» **Texte fourni**
==========

Dans une réaction sur RFI à la suite de sa déconvenue devant la Cour suprême, le ministère de la Communication affirme « rester sur des prérogatives pleines que la loi lui attribue[rait] »
Plus curieux, le ministère se défausse sur la commission de validation en estimant se résigner à la dissoudre et à sauvegarder ses « compétences de vérification préalable ». Bien heureusement, ce n’est pas seulement l’arrêté secondaire sur la commission qui a été retoqué mais aussi et surtout, celui fondant le système d’enregistrement.
L’arrêt de la Cour suprême ne laisse pas de place aux tentatives subtiles de réécriture : ce n’est pas de l’enregistrement en tant que tel qu’il était question mais de son caractère impératif que le ministère voulait instituer vis-à-vis de l’ensemble du secteur. Cette volonté de le rendre indispensable avant une « reconnaissance légale » est explicitée dans plusieurs passages des arrêtés en question.
Pire pour la crédibilité du ministère, le verdict de la Cour suprême est clair. Le ministre a outrepassé ses compétences légales en étendant cette obligation d’enregistrement au-delà de la presse écrite et en menaçant de sanctions que le code de la presse ne lui donnait aucune habilitation à décider.
On comprend pourquoi le troisième et dernier arrêté du ministère avait été rapidement suspendu en juin 2025 après le recours de Mme Aïssatou Diop Fall. Les récentes mesures pour la délivrance de l’appui à la presse sont tout autant fragilisées. Le ministère avait déclaré ne permettre l’accès à la plateforme d’inscription qu’à ceux anciennement appelés « médias conformes » issus de son projet caduc.

==========

» **Consigne écrite 1**
D'après le texte fourni, quel recours a entraîné la suspension du troisième et dernier arrêté du ministère en juin 2025 ?
» **Consigne écrite 2**
Veuillez reprendre le passage du texte fourni allant de « Pire pour la » jusqu'à « son projet caduc. », en remplaçant « outrepassé » par « excédé ».

» **Bloc de données**

==========

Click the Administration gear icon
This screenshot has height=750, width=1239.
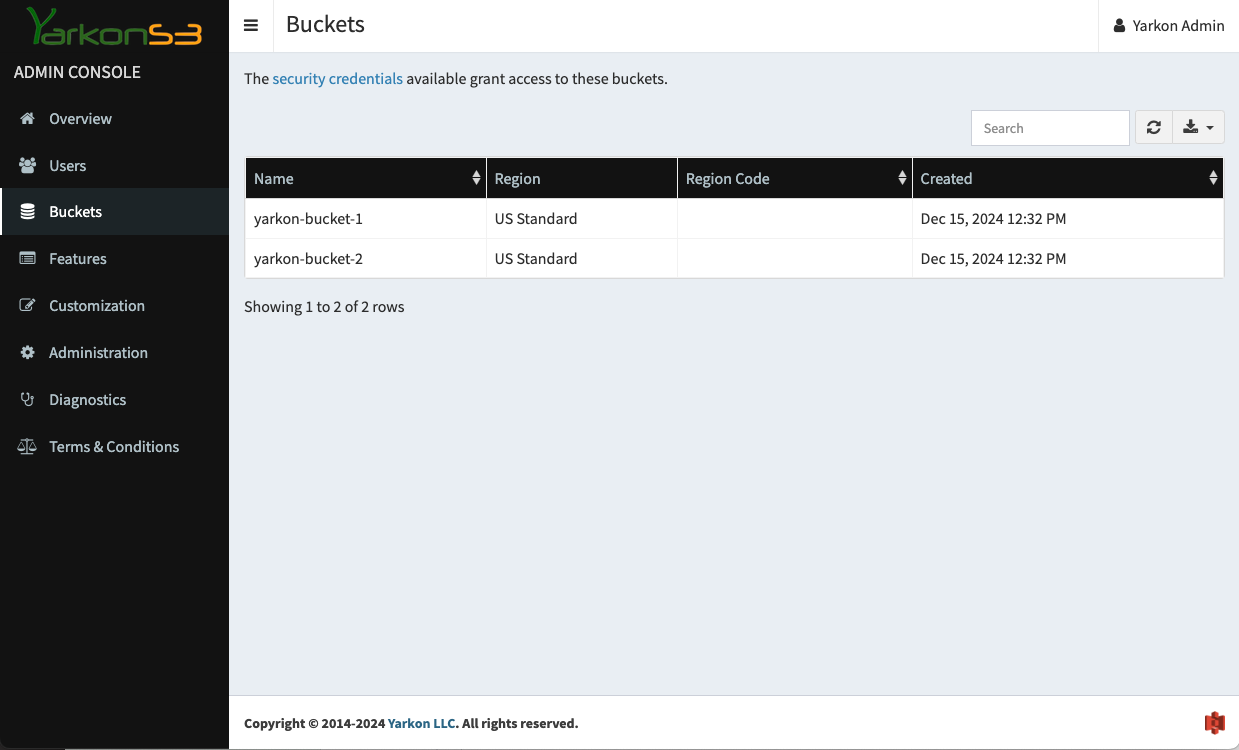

==========

» **Réponse complète 1**
Le recours de Mme Aïssatou Diop Fall.

» **Réponse complète 2**
Pire pour la crédibilité du ministère, le verdict de la Cour suprême est clair. Le ministre a excédé ses compétences légales en étendant cette obligation d’enregistrement au-delà de la presse écrite et en menaçant de sanctions que le code de la presse ne lui donnait aucune habilitation à décider.
On comprend pourquoi le troisième et dernier arrêté du ministère avait été rapidement suspendu en juin 2025 après le recours de Mme Aïssatou Diop Fall. Les récentes mesures pour la délivrance de l’appui à la presse sont tout autant fragilisées. Le ministère avait déclaré ne permettre l’accès à la plateforme d’inscription qu’à ceux anciennement appelés « médias conformes » issus de son projet caduc.